Atlantic Yards/Pacific Park infographics: what's built/what's coming/what's missing, who's responsible, + project FAQ/timeline (pinned post)

Would rising costs delay affordable housing? Ratner won't say

The inaugural issue (Spring 2007) of City Limits Investigates (CLI), the quarterly offshoot of City Limits, concerns the challenges of building affordable housing in a time of steadily rising construction costs. The issue isn't online, so it's worth reading in hard copy, but there is an intriguing passage about Atlantic Yards.

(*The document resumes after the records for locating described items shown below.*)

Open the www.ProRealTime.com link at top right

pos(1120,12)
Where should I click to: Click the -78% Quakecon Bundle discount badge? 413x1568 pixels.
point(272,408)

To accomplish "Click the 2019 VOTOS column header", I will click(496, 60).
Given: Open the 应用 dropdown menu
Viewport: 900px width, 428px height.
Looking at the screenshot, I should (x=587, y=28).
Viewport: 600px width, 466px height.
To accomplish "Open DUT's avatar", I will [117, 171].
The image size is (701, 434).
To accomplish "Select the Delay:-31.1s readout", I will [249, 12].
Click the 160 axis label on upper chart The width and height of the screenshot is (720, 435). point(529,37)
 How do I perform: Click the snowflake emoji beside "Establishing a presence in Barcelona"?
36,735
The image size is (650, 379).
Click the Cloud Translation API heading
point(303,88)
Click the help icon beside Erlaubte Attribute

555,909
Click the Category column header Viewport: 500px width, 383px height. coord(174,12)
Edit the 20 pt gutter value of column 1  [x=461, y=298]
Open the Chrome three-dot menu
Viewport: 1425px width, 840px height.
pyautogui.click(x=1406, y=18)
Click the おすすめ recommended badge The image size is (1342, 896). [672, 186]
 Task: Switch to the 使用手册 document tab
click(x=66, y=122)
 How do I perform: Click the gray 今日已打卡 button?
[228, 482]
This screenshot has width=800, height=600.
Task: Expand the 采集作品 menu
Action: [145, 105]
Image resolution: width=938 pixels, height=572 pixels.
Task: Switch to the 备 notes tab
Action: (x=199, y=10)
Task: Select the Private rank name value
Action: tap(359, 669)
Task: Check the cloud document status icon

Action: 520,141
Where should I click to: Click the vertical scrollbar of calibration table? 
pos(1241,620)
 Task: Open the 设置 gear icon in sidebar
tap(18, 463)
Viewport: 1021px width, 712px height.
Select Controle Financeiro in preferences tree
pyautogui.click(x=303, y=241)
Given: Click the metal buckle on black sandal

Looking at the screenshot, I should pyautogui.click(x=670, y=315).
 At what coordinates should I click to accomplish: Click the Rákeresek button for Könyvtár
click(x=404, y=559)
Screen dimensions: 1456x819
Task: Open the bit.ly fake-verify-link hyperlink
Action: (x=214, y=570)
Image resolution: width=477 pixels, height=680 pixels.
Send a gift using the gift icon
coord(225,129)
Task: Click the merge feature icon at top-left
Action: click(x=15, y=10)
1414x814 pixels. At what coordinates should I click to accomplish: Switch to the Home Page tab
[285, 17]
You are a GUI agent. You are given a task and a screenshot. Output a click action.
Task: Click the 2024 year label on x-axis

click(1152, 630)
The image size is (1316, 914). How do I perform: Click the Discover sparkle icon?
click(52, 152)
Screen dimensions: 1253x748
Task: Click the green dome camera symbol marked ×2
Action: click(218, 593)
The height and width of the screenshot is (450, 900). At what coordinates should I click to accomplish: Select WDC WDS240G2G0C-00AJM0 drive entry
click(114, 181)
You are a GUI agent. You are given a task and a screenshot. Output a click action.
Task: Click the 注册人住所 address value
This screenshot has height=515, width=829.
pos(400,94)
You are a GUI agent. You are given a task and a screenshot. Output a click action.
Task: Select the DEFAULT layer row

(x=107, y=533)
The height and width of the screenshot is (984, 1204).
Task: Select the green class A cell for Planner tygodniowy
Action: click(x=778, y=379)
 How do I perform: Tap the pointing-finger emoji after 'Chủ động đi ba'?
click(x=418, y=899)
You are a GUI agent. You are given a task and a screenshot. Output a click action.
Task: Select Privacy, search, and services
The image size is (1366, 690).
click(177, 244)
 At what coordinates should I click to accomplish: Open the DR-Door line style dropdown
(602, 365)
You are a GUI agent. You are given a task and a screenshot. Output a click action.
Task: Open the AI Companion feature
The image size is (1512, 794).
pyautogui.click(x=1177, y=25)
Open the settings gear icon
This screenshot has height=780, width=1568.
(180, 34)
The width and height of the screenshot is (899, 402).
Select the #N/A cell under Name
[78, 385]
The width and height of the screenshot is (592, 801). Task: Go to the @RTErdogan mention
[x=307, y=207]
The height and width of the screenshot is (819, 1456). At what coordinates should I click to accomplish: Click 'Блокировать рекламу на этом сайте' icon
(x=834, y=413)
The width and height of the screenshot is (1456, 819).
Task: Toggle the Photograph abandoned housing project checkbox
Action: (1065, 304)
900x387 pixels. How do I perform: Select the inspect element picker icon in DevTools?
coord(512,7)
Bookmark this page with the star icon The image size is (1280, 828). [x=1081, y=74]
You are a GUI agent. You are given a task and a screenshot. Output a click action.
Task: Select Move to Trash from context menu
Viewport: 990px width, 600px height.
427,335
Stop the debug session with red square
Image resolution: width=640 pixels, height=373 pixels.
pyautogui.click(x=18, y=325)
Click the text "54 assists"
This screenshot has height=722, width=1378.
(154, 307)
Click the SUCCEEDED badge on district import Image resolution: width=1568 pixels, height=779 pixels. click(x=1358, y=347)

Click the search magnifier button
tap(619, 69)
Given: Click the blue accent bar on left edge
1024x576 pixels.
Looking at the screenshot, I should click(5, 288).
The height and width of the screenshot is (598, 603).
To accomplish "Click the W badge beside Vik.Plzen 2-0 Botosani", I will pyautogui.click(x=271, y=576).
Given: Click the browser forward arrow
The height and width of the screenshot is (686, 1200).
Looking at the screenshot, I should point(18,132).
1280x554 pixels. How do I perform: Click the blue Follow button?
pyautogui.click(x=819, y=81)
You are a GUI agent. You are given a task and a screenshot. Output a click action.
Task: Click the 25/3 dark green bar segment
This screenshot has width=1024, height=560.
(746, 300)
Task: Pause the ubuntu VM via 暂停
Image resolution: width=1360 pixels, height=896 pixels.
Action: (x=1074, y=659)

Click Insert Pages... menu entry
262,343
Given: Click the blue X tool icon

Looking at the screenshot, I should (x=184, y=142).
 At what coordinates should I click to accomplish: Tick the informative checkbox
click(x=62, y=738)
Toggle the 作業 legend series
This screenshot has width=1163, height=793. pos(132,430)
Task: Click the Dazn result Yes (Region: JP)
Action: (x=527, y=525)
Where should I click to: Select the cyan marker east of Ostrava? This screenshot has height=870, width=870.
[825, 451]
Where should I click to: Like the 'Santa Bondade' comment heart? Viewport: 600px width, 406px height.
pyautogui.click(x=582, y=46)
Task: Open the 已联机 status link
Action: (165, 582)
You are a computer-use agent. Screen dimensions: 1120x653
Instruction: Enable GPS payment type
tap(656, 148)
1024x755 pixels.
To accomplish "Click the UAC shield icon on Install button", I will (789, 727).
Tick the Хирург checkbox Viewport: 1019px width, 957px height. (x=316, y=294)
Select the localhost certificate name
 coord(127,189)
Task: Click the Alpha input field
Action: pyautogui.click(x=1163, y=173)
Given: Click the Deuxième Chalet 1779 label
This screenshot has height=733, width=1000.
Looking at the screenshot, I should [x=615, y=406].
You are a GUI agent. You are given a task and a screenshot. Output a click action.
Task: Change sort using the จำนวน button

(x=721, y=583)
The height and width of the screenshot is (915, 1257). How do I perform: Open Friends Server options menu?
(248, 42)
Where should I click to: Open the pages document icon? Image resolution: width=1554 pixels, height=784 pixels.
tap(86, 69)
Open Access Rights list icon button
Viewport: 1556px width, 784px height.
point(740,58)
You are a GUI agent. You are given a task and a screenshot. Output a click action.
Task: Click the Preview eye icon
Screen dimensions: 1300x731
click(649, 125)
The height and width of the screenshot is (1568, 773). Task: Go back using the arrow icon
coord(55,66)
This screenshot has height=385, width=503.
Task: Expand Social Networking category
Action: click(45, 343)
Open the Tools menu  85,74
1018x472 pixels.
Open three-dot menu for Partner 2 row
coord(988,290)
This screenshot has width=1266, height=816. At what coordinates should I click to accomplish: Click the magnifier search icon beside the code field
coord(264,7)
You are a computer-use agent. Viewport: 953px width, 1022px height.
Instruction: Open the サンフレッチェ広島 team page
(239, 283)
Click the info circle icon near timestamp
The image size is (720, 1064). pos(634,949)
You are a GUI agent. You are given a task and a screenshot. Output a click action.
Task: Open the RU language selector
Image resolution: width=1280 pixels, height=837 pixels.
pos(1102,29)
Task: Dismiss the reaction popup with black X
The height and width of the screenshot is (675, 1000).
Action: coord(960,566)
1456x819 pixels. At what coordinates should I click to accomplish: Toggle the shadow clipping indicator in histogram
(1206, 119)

A sidebar headlined PINCHING THE PUBLIC PURSE describes how public agencies and private developers react to rising costs. The Metropolitan Transportation Authority explains that it has included rate escalation clauses in its contracts. The Port Authority has called for "value engineering" in redesigning its projects. And Forest City Ratner--well, the developer won't comment.

CLI reports:
The development by Forest City Ratner Companies (FCRC) is supposed to make 50 percent of its rental units affordable, but the first phase of project--scheduled for completion in 2010--is only required to designate 30 percent of the units that way. Members of Develop Don't Destroy Brooklyn and City Councilmember Letitia James claim rising costs could postpone or derail the second phase of the project, which is due to end in 2016, thus endangering the unusually high affordable housing benefits that the construction promised to provide. Loren Riegelhaupt, a spokesman for FCRC, wrote in an email that he would not comment on "ridiculous speculation by opponents whose only goal is to stop the project."


Going to the record

CLI could have gone beyond the "opponents" and pointed out that much milder critics have questioned the promise, and representatives of the developer have given fuel to doubts. For example, BrooklynSpeaks requests:
Ensure that the proportion of affordable units built in the first phase of the project is the same as the overall proportion of affordable units in the whole project.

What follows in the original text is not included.